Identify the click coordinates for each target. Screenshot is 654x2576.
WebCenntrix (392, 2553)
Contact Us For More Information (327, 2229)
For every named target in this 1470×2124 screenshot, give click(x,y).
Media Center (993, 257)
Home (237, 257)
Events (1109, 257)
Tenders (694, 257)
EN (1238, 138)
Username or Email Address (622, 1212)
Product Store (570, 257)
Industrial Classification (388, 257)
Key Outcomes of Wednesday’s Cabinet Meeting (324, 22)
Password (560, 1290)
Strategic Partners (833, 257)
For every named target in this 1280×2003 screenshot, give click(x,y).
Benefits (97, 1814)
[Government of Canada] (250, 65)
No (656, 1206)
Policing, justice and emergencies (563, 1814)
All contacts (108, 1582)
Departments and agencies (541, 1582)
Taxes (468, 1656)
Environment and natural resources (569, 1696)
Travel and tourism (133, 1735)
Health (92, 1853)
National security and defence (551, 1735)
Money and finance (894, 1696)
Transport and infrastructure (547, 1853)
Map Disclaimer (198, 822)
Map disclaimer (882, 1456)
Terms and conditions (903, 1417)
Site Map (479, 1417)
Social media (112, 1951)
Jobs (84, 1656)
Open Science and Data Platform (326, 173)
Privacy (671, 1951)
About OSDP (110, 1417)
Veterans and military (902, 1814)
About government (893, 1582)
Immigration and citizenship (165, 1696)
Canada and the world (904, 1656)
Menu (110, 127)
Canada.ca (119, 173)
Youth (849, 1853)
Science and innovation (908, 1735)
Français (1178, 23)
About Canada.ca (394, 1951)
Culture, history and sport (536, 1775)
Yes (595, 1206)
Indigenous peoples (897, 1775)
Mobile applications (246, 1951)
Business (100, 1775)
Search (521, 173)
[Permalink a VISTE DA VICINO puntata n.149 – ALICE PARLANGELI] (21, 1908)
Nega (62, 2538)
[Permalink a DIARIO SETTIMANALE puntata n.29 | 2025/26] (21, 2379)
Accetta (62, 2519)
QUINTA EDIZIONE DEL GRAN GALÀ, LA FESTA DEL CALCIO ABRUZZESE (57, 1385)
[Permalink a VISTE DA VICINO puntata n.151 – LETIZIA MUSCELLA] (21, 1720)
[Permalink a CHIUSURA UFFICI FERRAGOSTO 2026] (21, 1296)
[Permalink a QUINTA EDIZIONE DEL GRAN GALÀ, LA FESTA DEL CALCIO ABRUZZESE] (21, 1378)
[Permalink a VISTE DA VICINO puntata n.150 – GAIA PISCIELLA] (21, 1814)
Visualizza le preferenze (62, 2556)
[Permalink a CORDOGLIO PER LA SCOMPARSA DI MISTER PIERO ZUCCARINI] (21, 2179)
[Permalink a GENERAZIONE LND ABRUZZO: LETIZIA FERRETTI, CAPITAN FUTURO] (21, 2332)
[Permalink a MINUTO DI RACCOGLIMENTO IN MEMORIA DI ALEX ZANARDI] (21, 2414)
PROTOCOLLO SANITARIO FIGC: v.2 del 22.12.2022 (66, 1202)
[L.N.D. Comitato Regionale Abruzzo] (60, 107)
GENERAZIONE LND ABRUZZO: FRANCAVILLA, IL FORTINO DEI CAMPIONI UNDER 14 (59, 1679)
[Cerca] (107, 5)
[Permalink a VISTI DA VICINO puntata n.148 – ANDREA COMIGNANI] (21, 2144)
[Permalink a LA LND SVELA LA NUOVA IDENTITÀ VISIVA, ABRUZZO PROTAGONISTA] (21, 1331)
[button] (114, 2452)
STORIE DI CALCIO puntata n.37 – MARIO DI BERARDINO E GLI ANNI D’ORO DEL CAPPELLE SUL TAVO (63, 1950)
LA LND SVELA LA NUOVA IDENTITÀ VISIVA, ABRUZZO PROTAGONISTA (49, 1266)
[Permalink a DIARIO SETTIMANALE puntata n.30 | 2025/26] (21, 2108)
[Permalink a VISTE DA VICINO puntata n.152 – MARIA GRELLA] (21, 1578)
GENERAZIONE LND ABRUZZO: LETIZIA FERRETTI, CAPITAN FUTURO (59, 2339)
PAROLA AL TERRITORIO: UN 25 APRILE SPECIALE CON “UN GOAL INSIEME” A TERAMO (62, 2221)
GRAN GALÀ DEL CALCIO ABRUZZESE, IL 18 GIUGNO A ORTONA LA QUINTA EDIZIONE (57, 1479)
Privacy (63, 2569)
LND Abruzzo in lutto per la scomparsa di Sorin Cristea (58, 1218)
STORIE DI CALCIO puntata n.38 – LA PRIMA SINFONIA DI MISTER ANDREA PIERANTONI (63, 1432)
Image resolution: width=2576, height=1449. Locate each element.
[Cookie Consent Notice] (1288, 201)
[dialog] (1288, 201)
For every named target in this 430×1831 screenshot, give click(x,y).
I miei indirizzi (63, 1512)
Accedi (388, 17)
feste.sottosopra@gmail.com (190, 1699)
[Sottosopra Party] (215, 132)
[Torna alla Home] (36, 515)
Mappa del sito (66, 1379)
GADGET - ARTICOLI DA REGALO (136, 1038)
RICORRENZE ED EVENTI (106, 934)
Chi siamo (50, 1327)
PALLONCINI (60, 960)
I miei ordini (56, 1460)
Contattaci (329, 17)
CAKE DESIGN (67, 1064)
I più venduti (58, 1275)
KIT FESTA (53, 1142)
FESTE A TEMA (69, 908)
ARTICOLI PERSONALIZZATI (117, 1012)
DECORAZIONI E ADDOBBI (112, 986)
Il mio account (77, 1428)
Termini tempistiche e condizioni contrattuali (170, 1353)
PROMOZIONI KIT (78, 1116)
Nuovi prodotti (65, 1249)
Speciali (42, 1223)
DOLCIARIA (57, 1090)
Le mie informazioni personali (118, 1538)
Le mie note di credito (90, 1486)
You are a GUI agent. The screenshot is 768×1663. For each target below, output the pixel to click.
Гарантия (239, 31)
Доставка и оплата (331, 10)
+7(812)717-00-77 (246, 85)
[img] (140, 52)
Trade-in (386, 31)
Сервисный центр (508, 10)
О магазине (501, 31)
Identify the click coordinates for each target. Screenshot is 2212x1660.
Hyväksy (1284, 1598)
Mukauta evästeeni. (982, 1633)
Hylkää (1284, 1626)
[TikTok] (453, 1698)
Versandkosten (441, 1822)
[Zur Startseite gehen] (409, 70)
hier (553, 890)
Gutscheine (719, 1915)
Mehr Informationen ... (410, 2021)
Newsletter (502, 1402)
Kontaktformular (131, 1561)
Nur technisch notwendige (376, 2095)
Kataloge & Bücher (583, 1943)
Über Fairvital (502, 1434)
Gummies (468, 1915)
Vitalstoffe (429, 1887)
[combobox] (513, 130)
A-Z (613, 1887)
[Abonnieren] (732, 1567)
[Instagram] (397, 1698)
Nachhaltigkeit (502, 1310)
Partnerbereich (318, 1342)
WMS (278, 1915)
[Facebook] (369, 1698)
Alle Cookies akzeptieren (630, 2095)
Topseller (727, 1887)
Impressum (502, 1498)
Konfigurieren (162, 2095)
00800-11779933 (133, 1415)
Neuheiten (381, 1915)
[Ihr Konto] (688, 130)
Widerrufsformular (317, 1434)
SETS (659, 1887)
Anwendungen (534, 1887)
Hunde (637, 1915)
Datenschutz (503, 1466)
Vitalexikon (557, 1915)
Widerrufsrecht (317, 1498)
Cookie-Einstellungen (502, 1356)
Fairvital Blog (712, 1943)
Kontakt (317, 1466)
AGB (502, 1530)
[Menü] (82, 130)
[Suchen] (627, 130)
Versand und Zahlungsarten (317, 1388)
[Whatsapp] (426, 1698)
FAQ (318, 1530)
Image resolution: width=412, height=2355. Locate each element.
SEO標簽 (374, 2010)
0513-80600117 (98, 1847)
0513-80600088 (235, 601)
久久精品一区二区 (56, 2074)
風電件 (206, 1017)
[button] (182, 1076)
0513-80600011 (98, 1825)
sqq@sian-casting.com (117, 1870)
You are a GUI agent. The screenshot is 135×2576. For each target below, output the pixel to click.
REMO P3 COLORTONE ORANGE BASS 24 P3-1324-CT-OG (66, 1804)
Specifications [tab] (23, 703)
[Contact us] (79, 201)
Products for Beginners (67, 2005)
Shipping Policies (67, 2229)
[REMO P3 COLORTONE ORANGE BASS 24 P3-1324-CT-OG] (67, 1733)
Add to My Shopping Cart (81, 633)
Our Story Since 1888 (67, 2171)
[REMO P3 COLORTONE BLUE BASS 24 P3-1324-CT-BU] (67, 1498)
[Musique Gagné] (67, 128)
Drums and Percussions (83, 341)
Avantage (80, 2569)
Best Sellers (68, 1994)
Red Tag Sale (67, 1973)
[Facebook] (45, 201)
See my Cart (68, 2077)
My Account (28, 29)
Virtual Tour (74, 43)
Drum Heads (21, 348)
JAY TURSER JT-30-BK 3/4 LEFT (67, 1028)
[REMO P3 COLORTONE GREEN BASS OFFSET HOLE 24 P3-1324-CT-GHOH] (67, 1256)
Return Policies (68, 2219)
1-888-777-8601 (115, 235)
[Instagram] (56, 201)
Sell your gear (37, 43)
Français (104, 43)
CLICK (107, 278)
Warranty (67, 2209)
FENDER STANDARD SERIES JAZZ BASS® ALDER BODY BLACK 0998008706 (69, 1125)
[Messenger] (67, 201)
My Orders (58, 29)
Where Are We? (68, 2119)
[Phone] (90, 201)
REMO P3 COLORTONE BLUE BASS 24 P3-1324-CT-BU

▶ _To do_
The expected output is exactly the lines of the listing above between the line holding "Password (560, 1290)" and the line holding "Money and finance (894, 1696)", inclusive.

▶ _Your solution_
Password (560, 1290)
Strategic Partners (833, 257)
For every named target in this 1280×2003 screenshot, give click(x,y).
Benefits (97, 1814)
[Government of Canada] (250, 65)
No (656, 1206)
Policing, justice and emergencies (563, 1814)
All contacts (108, 1582)
Departments and agencies (541, 1582)
Taxes (468, 1656)
Environment and natural resources (569, 1696)
Travel and tourism (133, 1735)
Health (92, 1853)
National security and defence (551, 1735)
Money and finance (894, 1696)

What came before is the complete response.